I checked the config files in /etc/pam.d, but nothing stands out other than the removal of the library paths.

I can su to root just fine.

Any ideas?

new /etc/pam.d/su:

```

auth       sufficient   pam_rootok.so

auth       required     pam_wheel.so use_uid

auth       include              system-auth

account    include              system-auth

password   include              system-auth

session    include              system-auth

session    required     pam_env.so

session    optional             pam_xauth.so

```

new /etc/pam.d/system-auth:

```

auth       required     pam_env.so

auth       sufficient   pam_unix.so likeauth nullok

auth       required     pam_deny.so

account    required     pam_unix.so

password   required     pam_cracklib.so retry=3

password   sufficient   pam_unix.so nullok md5 shadow use_authtok

password   required     pam_deny.so

session    required     pam_limits.so

session    required     pam_unix.so

```

old /etc/pam.d/su:

```

auth       sufficient   /lib/security/pam_rootok.so

auth       required     /lib/security/pam_wheel.so use_uid

auth       required     /lib/security/pam_stack.so service=system-auth

account    required     /lib/security/pam_stack.so service=system-auth

password   required     /lib/security/pam_stack.so service=system-auth

session    required     /lib/security/pam_stack.so service=system-auth

session    required     /lib/security/pam_env.so

session    optional     /lib/security/pam_xauth.so

```

old /etc/pam.d/system-auth:

```

auth       required     /lib/security/pam_env.so

auth       sufficient   /lib/security/pam_unix.so likeauth nullok

auth       required     /lib/security/pam_deny.so

account    required     /lib/security/pam_unix.so

password   required     /lib/security/pam_cracklib.so retry=3

password   sufficient   /lib/security/pam_unix.so nullok md5 shadow use_authtok

password   required     /lib/security/pam_deny.so

session    required     /lib/security/pam_limits.so

session    required     /lib/security/pam_unix.so

```

Last edited by Pasketti on Sat Jul 09, 2005 6:37 pm; edited 1 time in total

----------

## Pasketti

The problem turned out to be a missing entry for user "postgres" in /etc/shadow.
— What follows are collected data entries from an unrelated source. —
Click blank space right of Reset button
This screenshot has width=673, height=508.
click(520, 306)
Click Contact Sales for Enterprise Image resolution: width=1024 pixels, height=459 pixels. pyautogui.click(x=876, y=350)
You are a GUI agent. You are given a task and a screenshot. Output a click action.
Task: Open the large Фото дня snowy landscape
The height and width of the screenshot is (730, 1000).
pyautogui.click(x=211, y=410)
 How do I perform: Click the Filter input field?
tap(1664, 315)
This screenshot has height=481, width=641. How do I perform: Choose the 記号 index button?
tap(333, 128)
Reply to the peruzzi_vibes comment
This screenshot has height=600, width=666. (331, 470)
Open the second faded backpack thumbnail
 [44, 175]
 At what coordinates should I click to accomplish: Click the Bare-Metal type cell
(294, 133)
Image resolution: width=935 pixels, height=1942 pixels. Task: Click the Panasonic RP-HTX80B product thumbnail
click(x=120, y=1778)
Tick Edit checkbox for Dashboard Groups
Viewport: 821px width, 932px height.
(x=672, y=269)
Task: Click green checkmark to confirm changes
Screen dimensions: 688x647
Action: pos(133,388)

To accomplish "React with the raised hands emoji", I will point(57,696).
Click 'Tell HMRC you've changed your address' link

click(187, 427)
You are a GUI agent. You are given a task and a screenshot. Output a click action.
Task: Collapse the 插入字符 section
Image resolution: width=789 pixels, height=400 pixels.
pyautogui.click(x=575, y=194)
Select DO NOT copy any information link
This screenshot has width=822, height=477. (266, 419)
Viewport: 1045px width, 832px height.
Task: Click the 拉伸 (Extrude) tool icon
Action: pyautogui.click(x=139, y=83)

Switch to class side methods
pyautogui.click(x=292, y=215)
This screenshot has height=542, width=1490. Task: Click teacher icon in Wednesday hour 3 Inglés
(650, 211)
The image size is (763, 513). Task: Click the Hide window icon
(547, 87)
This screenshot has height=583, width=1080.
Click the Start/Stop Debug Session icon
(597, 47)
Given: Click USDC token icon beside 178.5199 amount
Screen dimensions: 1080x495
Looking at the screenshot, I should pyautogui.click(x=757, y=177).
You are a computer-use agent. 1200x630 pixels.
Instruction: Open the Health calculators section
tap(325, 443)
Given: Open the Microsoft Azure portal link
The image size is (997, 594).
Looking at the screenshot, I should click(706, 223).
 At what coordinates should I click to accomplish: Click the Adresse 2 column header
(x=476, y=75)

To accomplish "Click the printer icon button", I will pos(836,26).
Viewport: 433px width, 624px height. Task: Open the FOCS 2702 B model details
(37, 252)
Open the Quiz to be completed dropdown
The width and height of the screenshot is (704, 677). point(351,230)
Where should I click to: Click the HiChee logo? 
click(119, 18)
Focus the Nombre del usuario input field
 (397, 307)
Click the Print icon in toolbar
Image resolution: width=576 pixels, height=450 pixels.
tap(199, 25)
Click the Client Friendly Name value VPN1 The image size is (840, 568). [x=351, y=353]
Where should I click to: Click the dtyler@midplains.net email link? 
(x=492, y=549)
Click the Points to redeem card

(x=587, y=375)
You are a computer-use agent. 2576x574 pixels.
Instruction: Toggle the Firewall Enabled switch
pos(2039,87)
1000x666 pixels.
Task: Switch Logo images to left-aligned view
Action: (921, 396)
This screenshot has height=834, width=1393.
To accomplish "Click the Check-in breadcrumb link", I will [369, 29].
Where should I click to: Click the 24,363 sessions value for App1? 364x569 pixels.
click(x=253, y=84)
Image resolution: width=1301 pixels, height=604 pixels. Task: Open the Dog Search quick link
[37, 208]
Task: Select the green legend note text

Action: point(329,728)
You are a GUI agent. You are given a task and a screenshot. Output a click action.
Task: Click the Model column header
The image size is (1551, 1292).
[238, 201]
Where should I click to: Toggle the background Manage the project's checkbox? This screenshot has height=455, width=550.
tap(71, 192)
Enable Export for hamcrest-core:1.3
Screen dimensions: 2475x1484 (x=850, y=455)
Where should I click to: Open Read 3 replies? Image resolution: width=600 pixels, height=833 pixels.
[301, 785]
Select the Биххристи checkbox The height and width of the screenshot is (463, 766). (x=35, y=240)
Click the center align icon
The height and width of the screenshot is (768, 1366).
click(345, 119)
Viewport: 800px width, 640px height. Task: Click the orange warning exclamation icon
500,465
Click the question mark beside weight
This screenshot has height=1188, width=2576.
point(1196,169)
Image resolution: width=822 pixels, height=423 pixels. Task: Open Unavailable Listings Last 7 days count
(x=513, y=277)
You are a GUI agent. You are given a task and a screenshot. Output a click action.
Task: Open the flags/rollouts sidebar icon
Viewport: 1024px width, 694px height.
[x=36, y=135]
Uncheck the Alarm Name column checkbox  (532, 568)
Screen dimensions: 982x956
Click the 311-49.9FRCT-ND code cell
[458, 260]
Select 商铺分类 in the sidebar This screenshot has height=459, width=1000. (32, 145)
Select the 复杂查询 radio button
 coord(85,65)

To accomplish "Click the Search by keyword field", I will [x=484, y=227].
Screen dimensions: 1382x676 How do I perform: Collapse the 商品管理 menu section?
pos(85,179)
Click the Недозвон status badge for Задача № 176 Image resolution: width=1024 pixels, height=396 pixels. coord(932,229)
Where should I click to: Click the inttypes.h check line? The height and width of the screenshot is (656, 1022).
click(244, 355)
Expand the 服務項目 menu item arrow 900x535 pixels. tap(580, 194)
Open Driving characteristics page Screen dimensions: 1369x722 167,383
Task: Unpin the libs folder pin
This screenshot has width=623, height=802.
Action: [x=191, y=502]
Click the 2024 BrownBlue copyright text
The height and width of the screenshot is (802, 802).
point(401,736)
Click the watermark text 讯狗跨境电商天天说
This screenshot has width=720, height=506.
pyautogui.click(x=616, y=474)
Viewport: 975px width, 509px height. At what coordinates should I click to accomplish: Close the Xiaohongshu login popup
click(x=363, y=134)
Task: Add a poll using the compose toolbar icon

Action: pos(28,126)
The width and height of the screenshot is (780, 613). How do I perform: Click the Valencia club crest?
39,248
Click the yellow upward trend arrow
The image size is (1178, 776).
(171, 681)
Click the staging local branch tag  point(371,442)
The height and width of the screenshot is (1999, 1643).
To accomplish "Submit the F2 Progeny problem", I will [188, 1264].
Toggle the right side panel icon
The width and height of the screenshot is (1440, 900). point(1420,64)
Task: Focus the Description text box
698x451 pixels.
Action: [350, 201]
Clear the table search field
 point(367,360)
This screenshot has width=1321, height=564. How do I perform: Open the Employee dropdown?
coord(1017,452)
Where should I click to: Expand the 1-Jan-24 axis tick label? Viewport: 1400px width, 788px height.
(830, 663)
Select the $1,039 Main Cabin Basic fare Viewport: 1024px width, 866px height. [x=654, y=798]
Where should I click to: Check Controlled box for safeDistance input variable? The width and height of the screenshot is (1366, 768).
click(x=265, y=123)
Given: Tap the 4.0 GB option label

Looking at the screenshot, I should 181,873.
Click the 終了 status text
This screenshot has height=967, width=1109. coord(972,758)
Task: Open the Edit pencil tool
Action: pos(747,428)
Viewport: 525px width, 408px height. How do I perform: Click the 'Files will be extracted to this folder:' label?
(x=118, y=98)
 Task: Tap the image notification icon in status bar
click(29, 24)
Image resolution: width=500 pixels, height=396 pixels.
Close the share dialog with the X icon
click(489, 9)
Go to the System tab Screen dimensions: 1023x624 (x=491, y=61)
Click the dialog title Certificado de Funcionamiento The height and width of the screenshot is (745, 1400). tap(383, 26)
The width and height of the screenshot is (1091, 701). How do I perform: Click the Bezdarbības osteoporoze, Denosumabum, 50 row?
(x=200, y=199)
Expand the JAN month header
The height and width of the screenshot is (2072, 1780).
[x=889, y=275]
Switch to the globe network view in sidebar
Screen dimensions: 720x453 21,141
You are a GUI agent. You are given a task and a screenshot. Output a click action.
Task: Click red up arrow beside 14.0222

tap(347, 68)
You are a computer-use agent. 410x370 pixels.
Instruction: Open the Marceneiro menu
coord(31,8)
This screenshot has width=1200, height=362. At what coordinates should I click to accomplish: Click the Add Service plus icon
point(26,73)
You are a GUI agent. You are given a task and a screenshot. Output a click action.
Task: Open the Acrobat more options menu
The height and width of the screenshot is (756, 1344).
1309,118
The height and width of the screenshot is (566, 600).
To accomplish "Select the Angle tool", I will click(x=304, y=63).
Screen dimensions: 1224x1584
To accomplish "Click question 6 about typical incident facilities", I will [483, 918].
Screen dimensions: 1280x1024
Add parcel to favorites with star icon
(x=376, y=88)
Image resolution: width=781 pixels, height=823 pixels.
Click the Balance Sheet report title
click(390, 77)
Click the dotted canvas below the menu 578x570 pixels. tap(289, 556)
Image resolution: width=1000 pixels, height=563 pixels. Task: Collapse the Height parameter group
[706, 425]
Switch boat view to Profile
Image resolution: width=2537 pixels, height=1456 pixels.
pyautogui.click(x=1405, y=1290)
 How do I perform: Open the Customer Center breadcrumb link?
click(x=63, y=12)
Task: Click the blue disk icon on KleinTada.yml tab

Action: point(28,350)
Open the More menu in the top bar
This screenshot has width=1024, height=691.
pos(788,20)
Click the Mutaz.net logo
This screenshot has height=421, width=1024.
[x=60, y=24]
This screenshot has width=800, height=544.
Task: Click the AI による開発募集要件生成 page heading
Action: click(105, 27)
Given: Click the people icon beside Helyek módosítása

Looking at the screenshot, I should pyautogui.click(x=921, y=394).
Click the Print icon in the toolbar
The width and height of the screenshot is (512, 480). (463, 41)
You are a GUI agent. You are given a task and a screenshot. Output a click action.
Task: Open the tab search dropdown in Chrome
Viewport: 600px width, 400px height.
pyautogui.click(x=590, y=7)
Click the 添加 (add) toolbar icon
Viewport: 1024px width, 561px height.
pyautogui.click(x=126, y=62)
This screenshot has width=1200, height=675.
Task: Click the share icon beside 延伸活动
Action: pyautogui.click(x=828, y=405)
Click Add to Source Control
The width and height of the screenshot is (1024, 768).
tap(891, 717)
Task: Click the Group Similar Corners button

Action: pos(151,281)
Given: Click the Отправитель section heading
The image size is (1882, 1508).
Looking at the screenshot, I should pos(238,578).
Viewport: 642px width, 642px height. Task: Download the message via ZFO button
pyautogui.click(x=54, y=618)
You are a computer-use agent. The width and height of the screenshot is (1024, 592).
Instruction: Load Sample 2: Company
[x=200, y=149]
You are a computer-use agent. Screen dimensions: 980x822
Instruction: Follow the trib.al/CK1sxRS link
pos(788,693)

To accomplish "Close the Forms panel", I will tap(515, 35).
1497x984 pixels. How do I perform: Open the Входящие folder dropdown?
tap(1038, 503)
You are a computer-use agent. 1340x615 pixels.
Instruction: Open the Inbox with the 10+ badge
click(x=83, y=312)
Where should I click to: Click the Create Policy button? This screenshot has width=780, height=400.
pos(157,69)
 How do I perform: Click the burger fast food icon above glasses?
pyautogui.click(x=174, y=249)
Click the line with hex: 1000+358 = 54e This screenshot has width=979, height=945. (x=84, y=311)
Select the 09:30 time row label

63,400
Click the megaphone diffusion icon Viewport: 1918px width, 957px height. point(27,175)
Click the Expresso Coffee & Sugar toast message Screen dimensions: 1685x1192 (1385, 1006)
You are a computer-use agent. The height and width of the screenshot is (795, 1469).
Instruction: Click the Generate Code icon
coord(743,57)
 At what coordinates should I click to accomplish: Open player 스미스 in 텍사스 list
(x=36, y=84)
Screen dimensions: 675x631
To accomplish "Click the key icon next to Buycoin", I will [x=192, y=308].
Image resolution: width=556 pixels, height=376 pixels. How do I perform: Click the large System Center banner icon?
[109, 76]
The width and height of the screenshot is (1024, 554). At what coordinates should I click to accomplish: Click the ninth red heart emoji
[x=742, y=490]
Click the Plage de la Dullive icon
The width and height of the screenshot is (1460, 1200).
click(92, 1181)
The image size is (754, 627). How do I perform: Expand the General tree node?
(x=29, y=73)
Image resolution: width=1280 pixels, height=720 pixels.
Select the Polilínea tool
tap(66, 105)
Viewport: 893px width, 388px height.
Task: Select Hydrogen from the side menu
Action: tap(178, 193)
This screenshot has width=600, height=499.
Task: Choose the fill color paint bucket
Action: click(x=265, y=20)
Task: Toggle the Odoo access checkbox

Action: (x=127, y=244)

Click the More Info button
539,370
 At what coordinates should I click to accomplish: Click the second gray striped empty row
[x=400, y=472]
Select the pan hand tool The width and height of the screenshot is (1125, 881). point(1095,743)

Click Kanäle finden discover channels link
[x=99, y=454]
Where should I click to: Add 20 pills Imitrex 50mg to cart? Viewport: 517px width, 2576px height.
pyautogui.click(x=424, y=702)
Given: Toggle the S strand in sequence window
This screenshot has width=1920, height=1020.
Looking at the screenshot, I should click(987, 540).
I added a passwordless entry for user postgres, and the error went away.

----------

## Pasketti

I just remembered that shadow also got updated.

No idea if that caused the problem or not, but I ran pwconv to recreate /etc/shadow just in case entries were needed for the other service accounts.

----------

## shugaa

Thanks for sharing. Had the same problem and your advice solved it for me, too.

----------

## lkraav

you guys rock, it worked.

----------

## NightMonkey

 *Pasketti wrote:*   

> The problem turned out to be a missing entry for user "postgres" in /etc/shadow.
> 
> I added a passwordless entry for user postgres, and the error went away.

 

This is really strange. It appears that on two of my boxes, /etc/shadow (timestamp Jun  9 11:21 PDT on one, and Jul  5 14:30 PDT on another) got severely truncated. Many users, especially daemon users, got zapped, like cron, apache, etc. Genlop doesn't report anything merging at that exact time, but the shadow package had been updatedand I haven't modified that file myself in many months.

Really odd. The solution here (pwconv) appears to have fixed the problem, but it is worrysome to have this file just get "wonky" all of a sudden.  :Sad:  Anyone have similar behavior?

----------

## converter

 *NightMonkey wrote:*   

>  *Pasketti wrote:*   The problem turned out to be a missing entry for user "postgres" in /etc/shadow.
> 
> I added a passwordless entry for user postgres, and the error went away. 
> 
> This is really strange. It appears that on two of my boxes, /etc/shadow (timestamp Jun  9 11:21 PDT on one, and Jul  5 14:30 PDT on another) got severely truncated. Many users, especially daemon users, got zapped, like cron, apache, etc. Genlop doesn't report anything merging at that exact time, but the shadow package had been updatedand I haven't modified that file myself in many months.
> ...

 

Thanks to this particular postgres issue, I just noticed that my shadow file hadn't been updated in a long while, so it's probably an issue with the shadow package. I'd bet that there was a nice little "you must do this after updating shadow" message after an upgrade a while back and we both missed it.

----------

## sirber

worked for me! thanks!  :Very Happy: 

----------

## funeagle

Worked for me too ! thanx!

----------

## allan

Thanks for the hint about /etc/shadow being out of sync.  Both apache and postgresql startups were complaining for me.

BTW - The program 'pwconv' will resync /etc/shadow for you.  No need to edit by hand.   :Very Happy: 

----------

## kiksen

Thanks... pwconv did the trick.

----------